= Beginning of Section =
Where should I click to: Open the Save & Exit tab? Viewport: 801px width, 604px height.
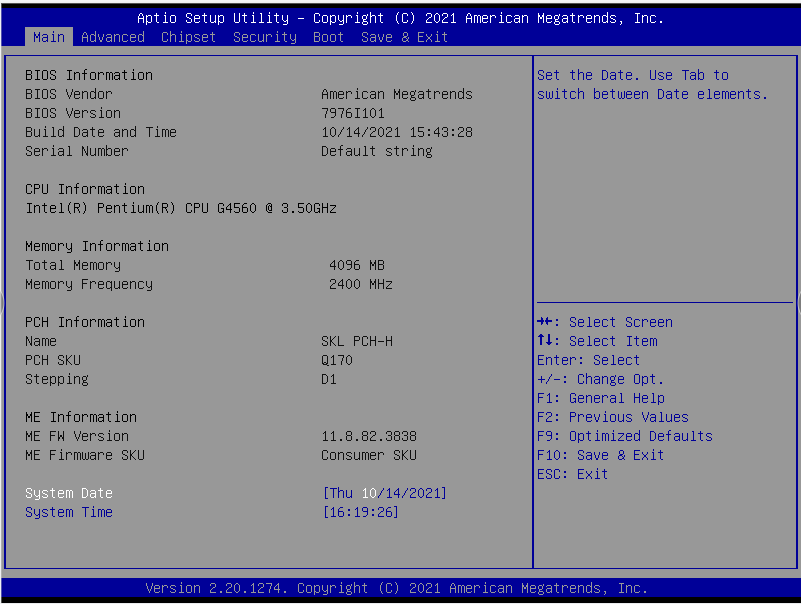click(404, 37)
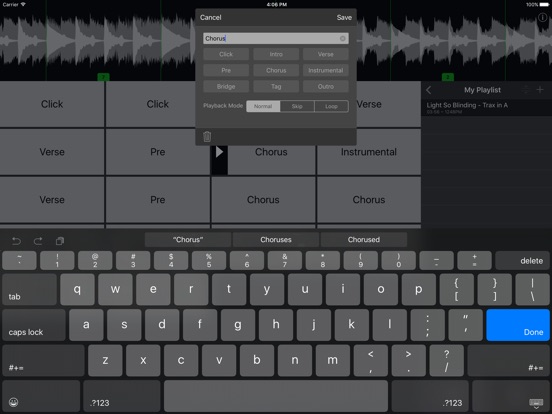The image size is (552, 414).
Task: Add a track with the plus icon
Action: pyautogui.click(x=540, y=90)
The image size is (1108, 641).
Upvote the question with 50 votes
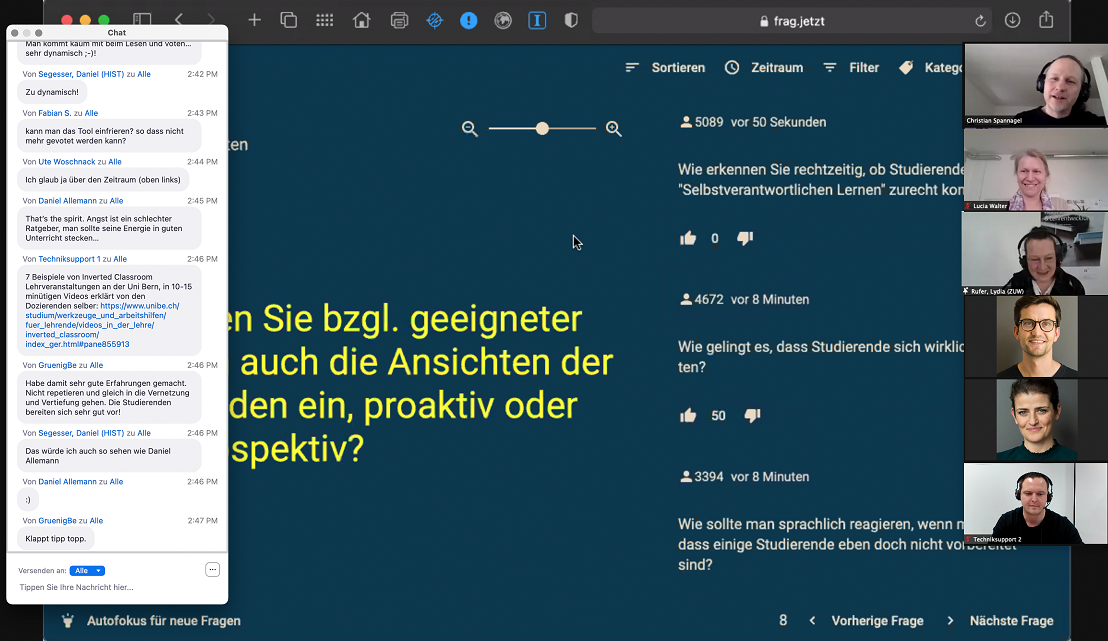point(688,415)
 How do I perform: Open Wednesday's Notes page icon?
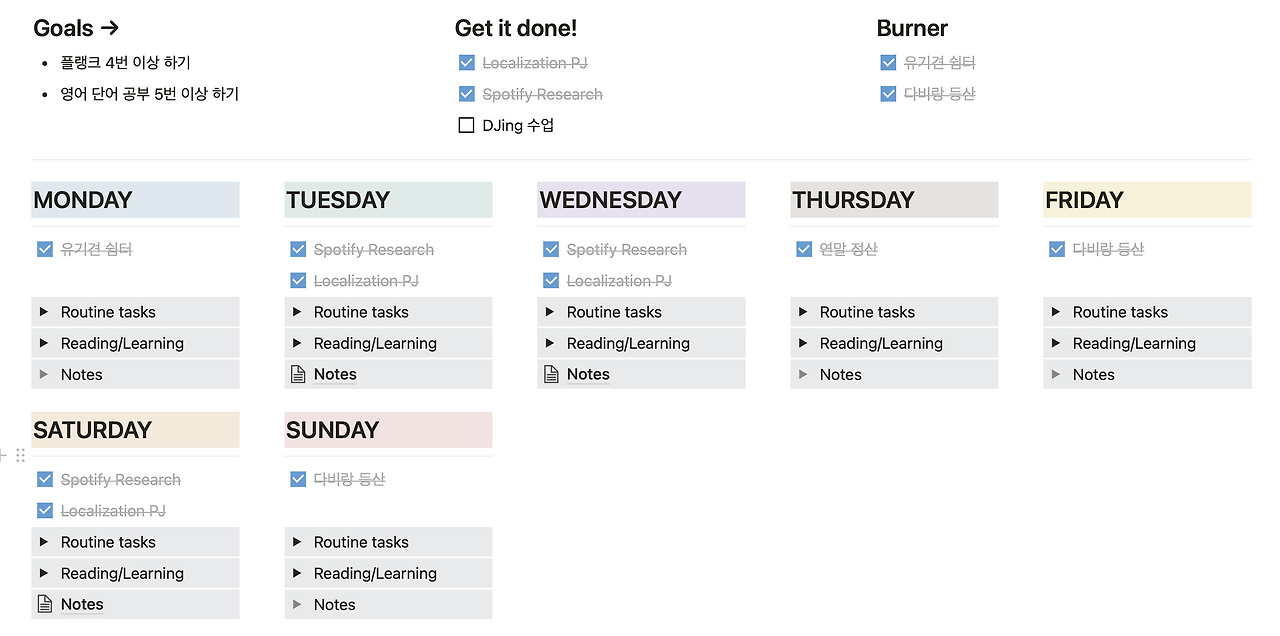551,374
= End of Section =
• [WORK TO BE COMPLETED]:
Give back exactly the lines from the one containing "The image size is (1108, 641)." to the final line of the entries, both included, and no picture.

• [OUTPUT BELOW]:
The image size is (1108, 641).
Upvote the question with 50 votes
point(688,415)
 How do I perform: Open Wednesday's Notes page icon?
551,374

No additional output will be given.